Zu den polnischen Spuren in Deutschland, die sich aus der Zeit des Zweiten Weltkrieges, aber auch aus der Nachkriegszeit und in den Jahren vor Kriegsausbruch bis heute in deutschen Haushalten erhalten haben, gehören private, von Polinnen und Polen in deutscher und polnischer Sprache verfasste Briefe. Bezogen auf die genannten Zeiträume lassen sich drei Gruppen ausmachen:

Zur ersten Gruppe gehören auf Deutsch geschriebene Briefe von Polinnen und Polen, die vor dem Krieg – im Rahmen saisonaler Arbeitsmigration nach Deutschland – mit Deutschen Korrespondenz unterhielten, um Aufenthalte zur Arbeit im Haushalt und in der Landwirtschaft zu regeln. Es ist dabei völlig unklar, wie viele dieser Briefe bis heute noch existieren. In jedem Fall handelt es sich aber um wertvolle Quellen, weil sie einen Einblick in den persönlichen Austausch zwischen Deutschen und Polinnen und Polen auf der Mikroebene geben, wie er noch bis kurz vor dem Ausbruch des Krieges möglich war und gelebt wurde.

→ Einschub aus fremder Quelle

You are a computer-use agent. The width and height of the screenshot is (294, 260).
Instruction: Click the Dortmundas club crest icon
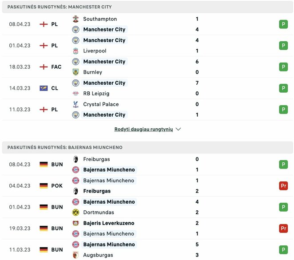[75, 213]
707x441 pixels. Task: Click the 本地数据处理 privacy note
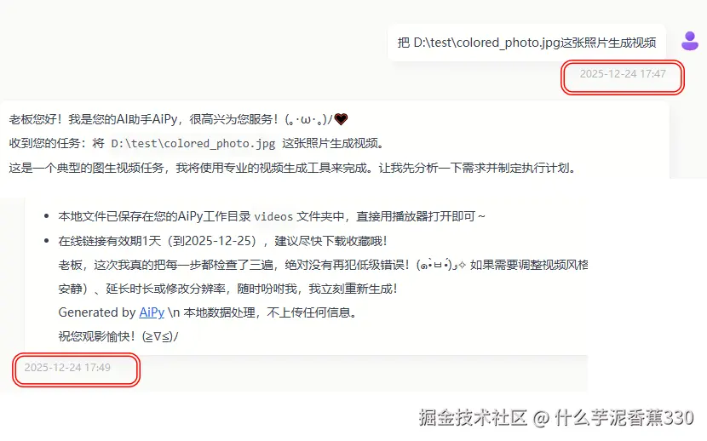(270, 312)
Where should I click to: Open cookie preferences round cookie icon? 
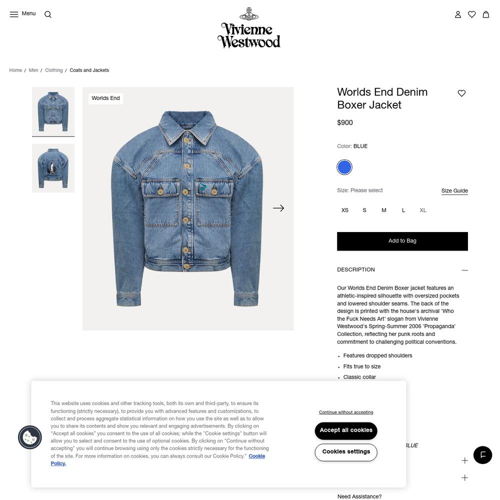tap(30, 437)
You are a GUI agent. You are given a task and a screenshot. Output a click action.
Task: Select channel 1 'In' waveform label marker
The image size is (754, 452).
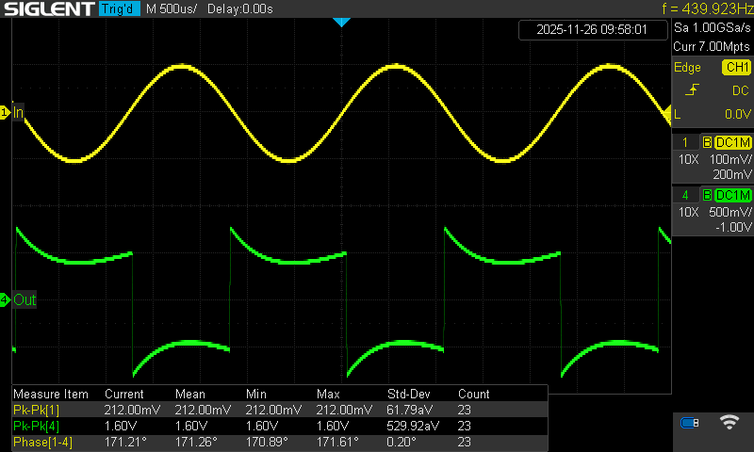click(13, 112)
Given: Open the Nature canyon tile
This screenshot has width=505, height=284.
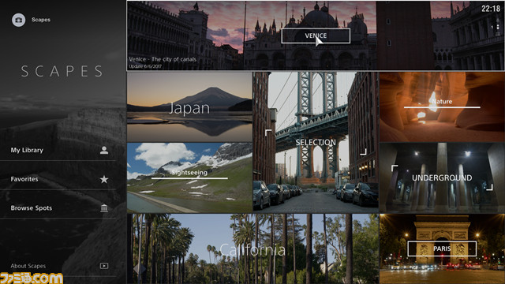Looking at the screenshot, I should coord(442,107).
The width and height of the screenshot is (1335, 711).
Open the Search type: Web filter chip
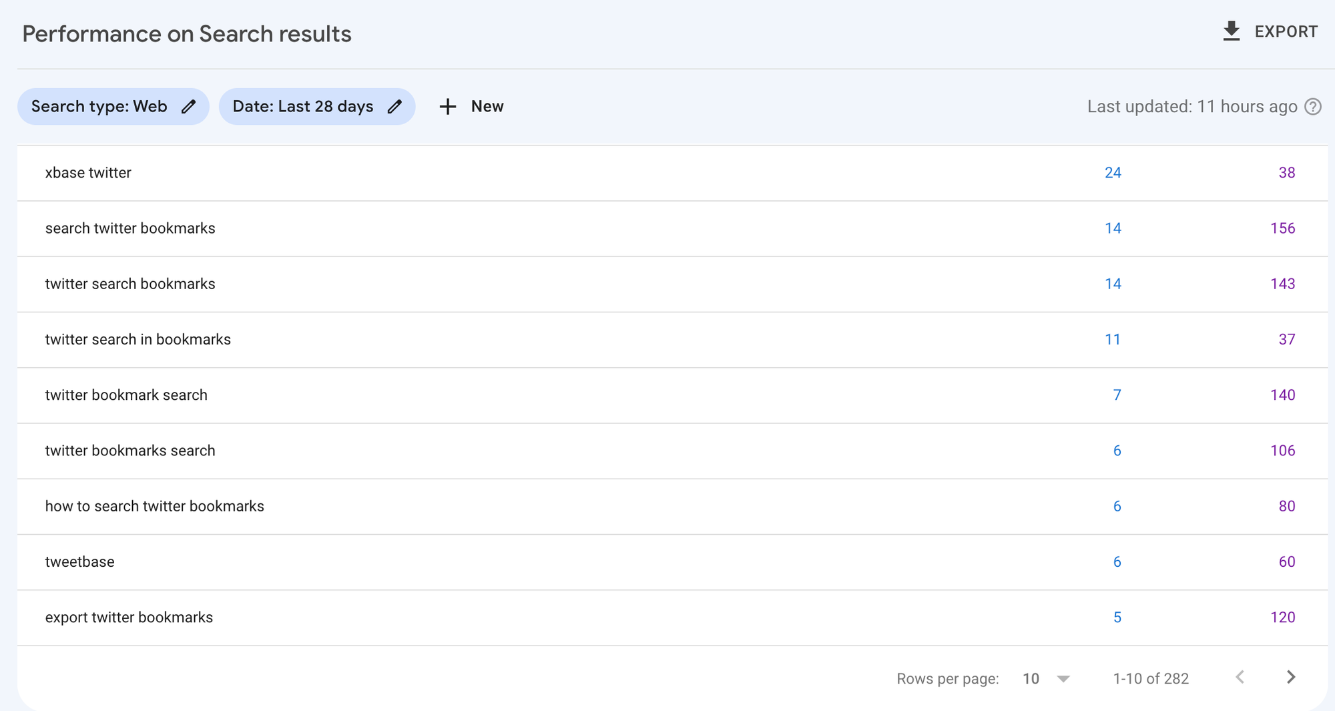coord(113,107)
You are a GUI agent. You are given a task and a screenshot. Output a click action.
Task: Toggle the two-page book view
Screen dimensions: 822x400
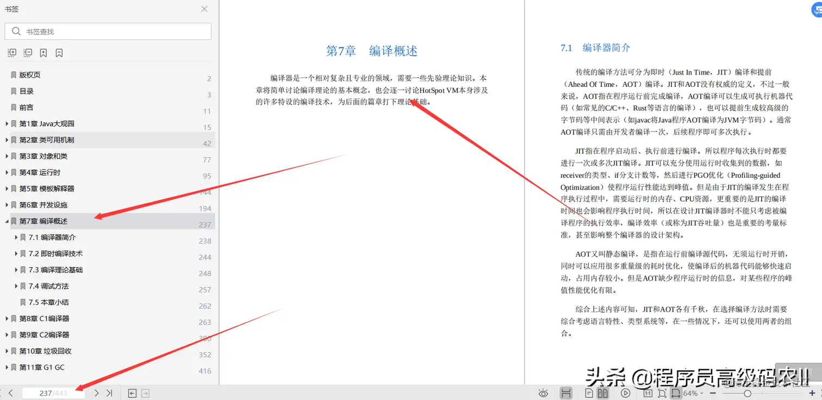(602, 392)
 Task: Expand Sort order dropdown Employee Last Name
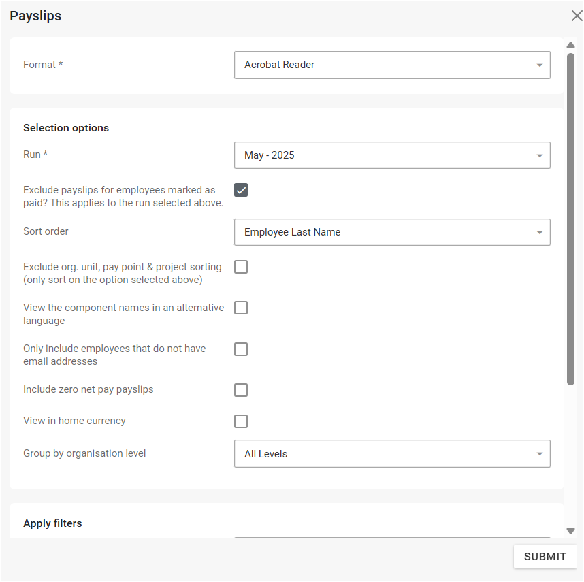point(381,232)
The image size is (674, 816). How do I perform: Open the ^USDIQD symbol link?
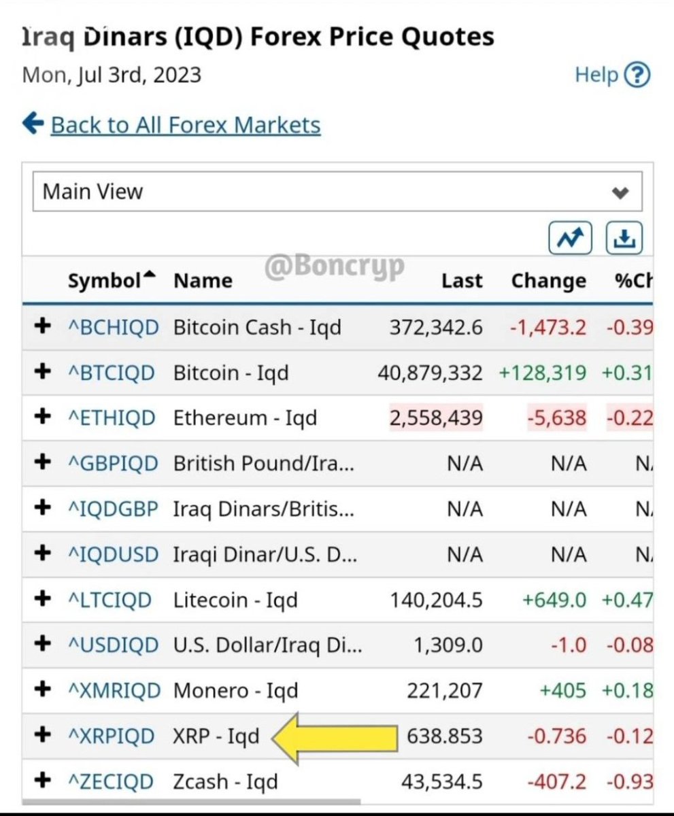tap(112, 645)
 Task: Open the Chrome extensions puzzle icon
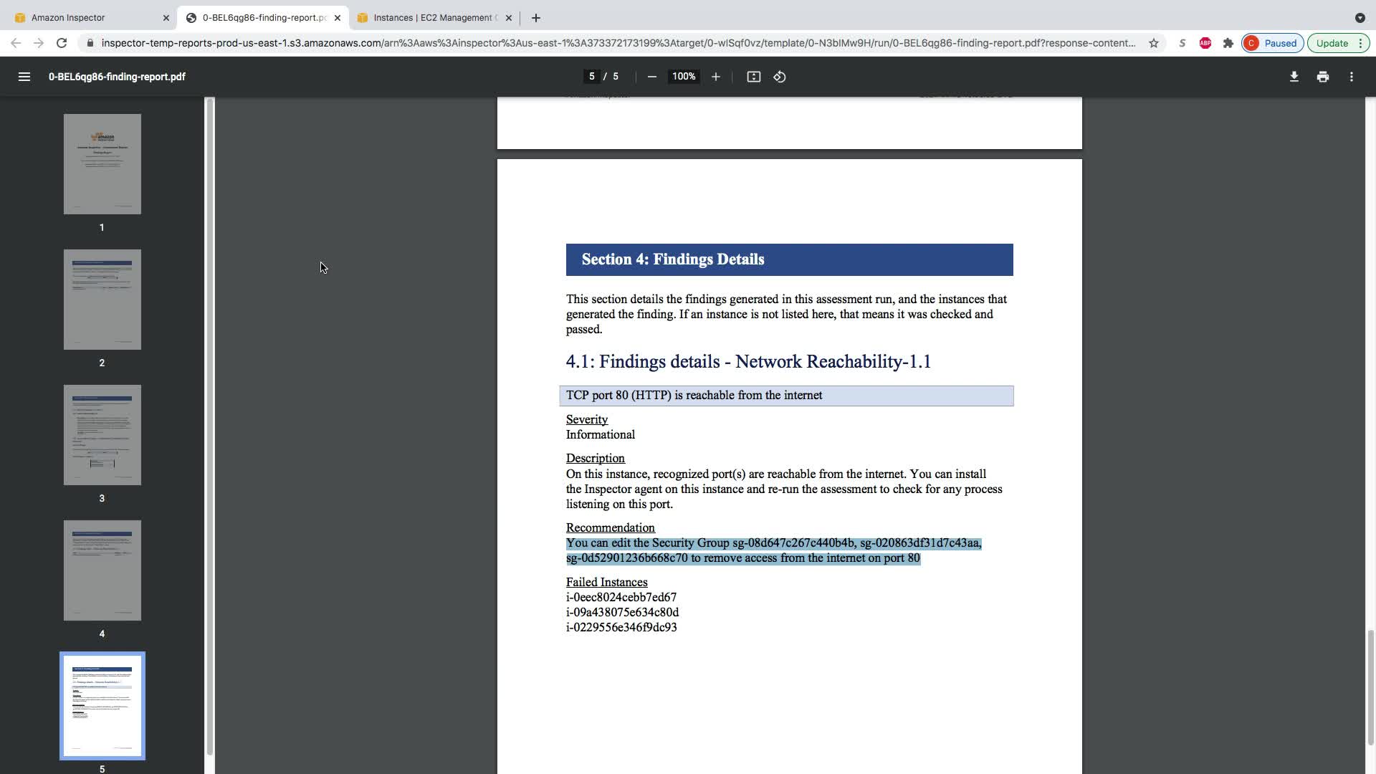click(x=1228, y=43)
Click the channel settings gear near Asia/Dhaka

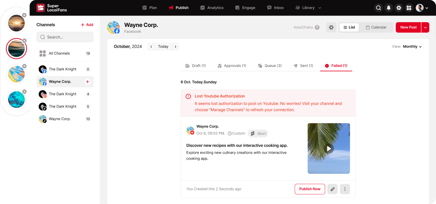point(331,27)

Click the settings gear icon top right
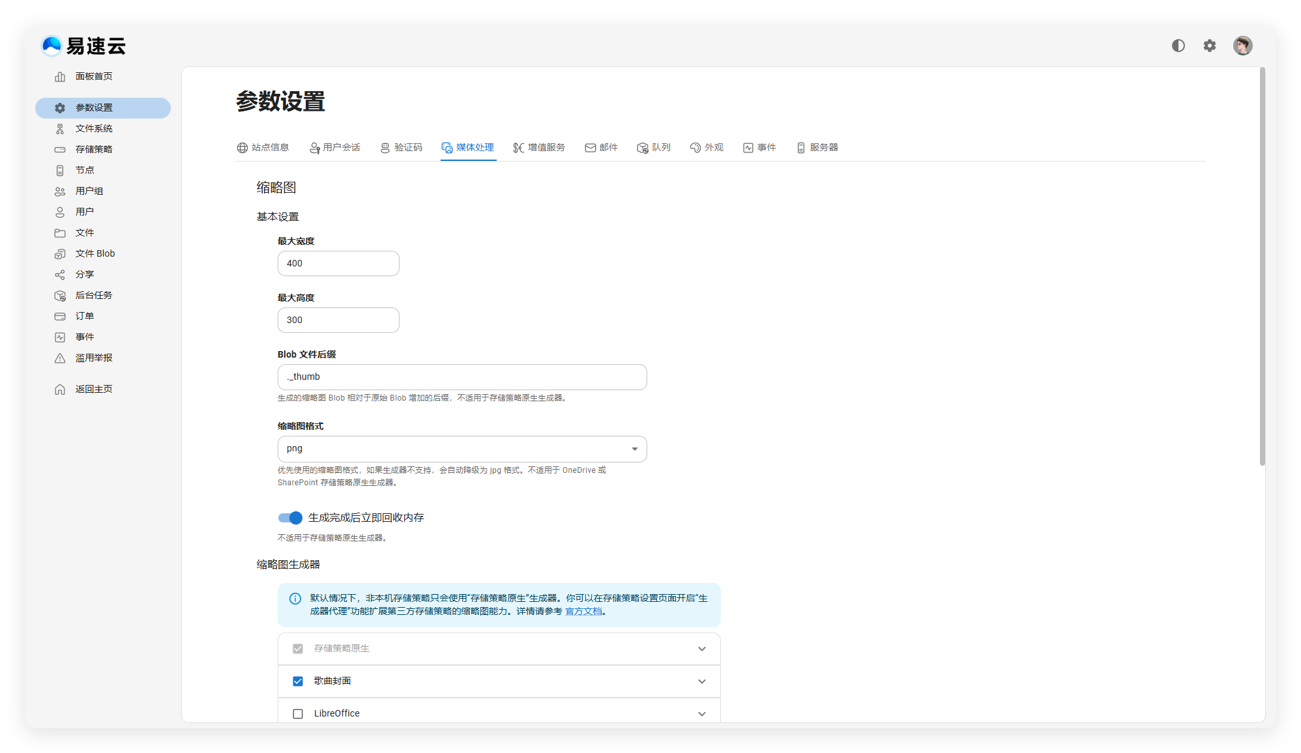1209,46
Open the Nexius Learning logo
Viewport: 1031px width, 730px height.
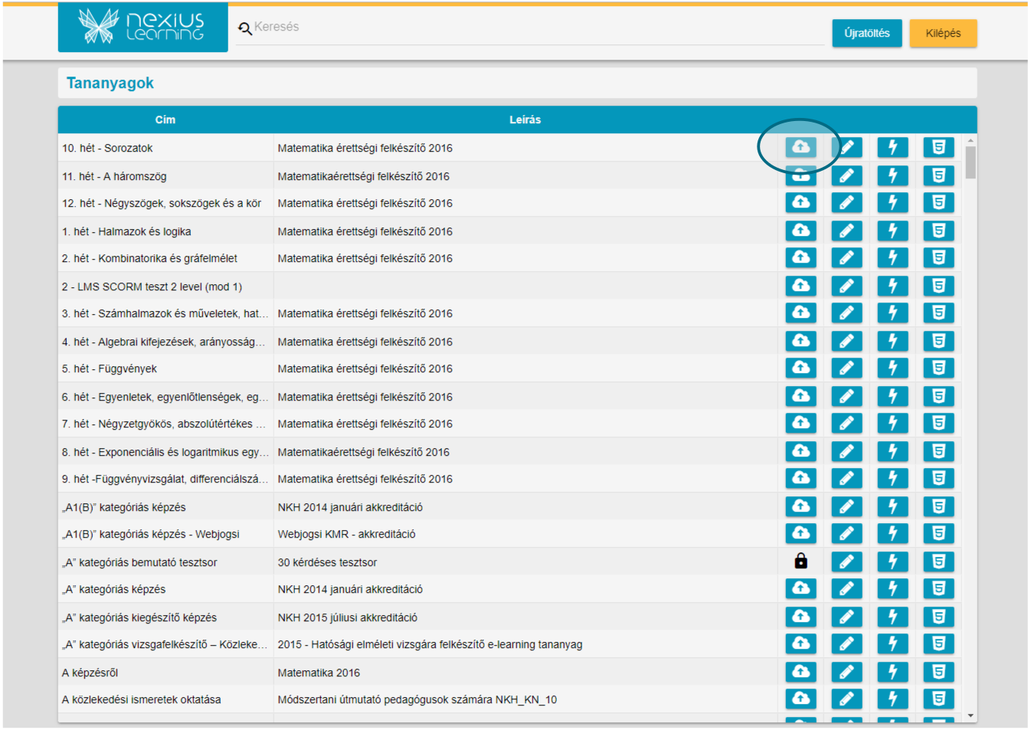143,27
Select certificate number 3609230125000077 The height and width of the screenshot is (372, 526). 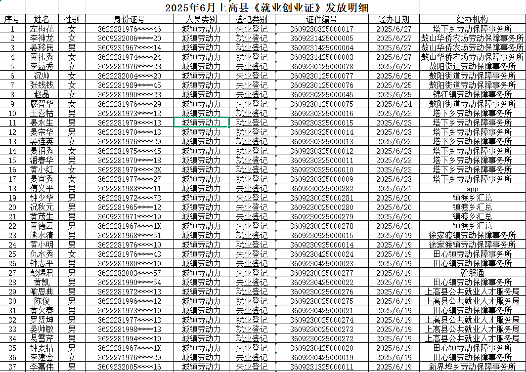coord(321,76)
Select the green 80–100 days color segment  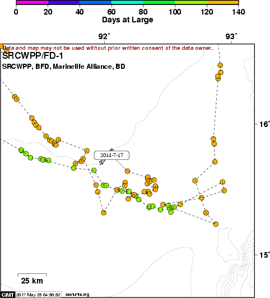click(159, 2)
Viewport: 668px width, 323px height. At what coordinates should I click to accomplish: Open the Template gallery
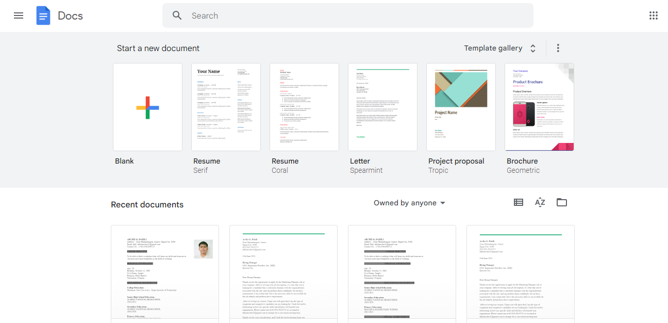(x=493, y=47)
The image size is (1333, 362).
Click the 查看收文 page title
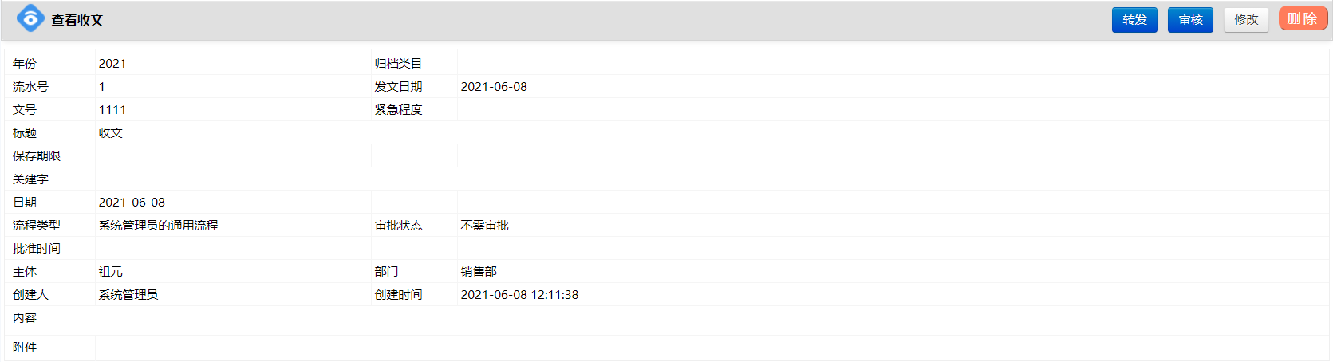[77, 20]
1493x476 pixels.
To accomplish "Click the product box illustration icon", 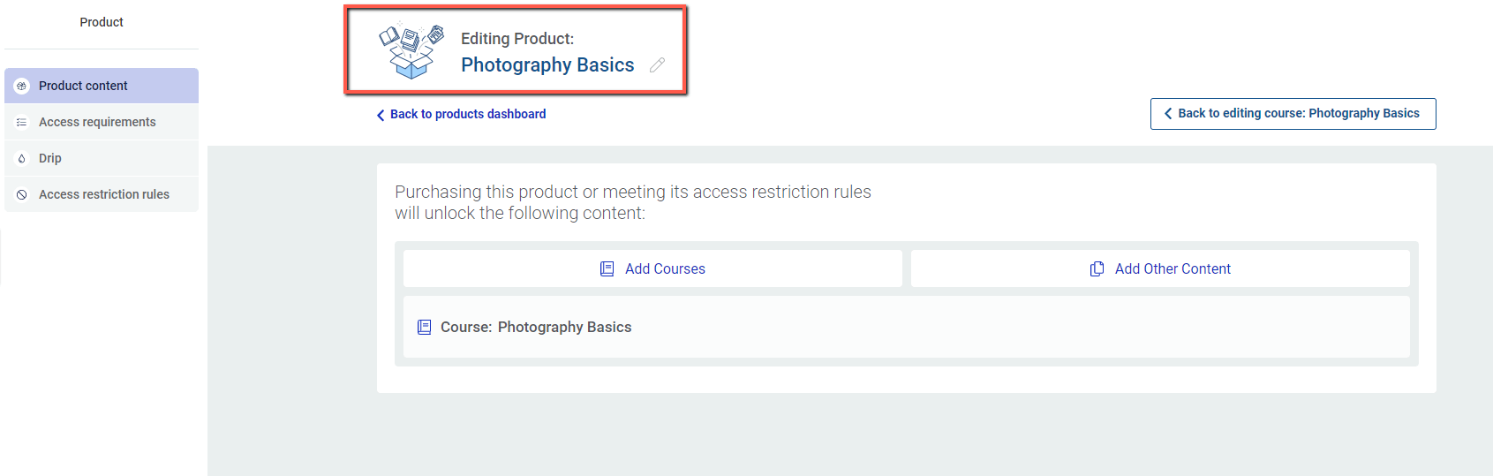I will click(x=411, y=50).
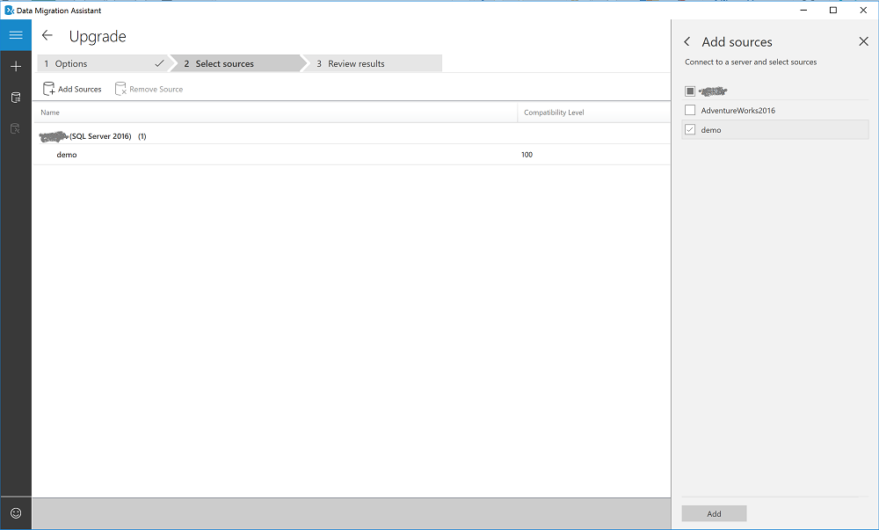Click the Compatibility Level column header
The width and height of the screenshot is (879, 530).
coord(553,113)
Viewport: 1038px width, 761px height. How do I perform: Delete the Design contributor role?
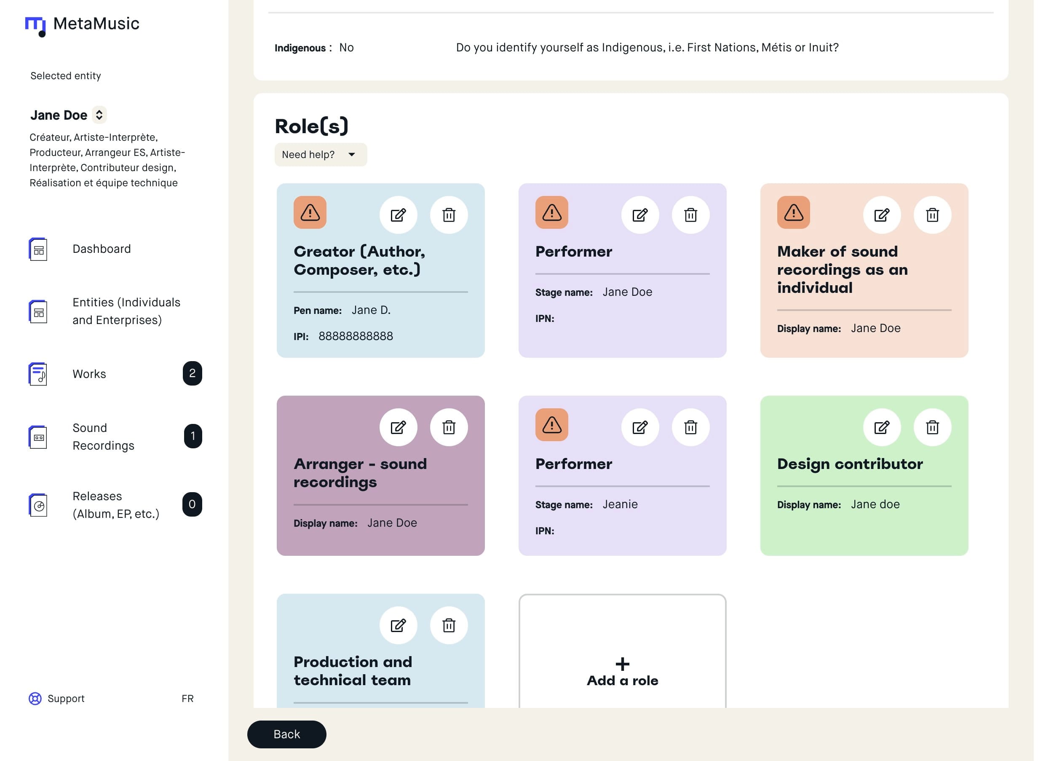pyautogui.click(x=932, y=427)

Die zweite Gruppe betrifft auf Polnisch verfasste Briefe aus der Zeit des Zweiten Weltkrieges, die Polinnen und Polen unter deutscher Besatzung an ihre Angehörigen, die in Deutschland Zwangsarbeit leisten mussten, schrieben. Auch hier ist nicht bekannt, wie viele solcher Briefe bis heute noch existieren. Dass diese Briefe verfasst, zensiert und schließlich auch zugestellt wurden, ist zunächst einmal nichts Ungewöhnliches. Bemerkenswert ist allerdings, dass sich solche Briefe in Deutschland erhalten haben, denn dazu mussten die polnischen Adressatinnen und Adressaten, sofern sie den Krieg überlebt hatten, diese Briefe nach dem Krieg in dem landwirtschaftlichen Betrieb oder Haushalt, in dem sie hatten arbeiten müssen, zurückgelassen haben, anstatt sie mitzunehmen oder zu vernichten. Dann wiederum mussten die Personen, die in dem Haus lebten, diese Quellen, die sie selbst in der Regel ja nicht einmal lesen konnten, bewusst aufbewahrt haben, oder sie sahen zumindest davon ab sie zu entsorgen. Die Gründe, warum solche Quellen erhalten geblieben sind, sind sicherlich unterschiedlich und es lässt sich über sie vor allem spekulieren. So konnte es auch sein, dass man diesen Quellen gegenüber, sowohl auf polnischer als auch deutscher Seite, gleichgültig war, und dass man auch irgendwann vergas, dass sie überhaupt existierten. Vielleicht bestand in manchen Fällen auch ein Interesse daran, irgendwann einmal zu wissen, was in den Briefen steht, bis hin zu dem Bedürfnis eine Erinnerung an einen Menschen aufzubewahren, den man womöglich jahrelang jeden Tag gesehen, mit dem zusammen man gearbeitet, den man auch gerne gehabt hatte.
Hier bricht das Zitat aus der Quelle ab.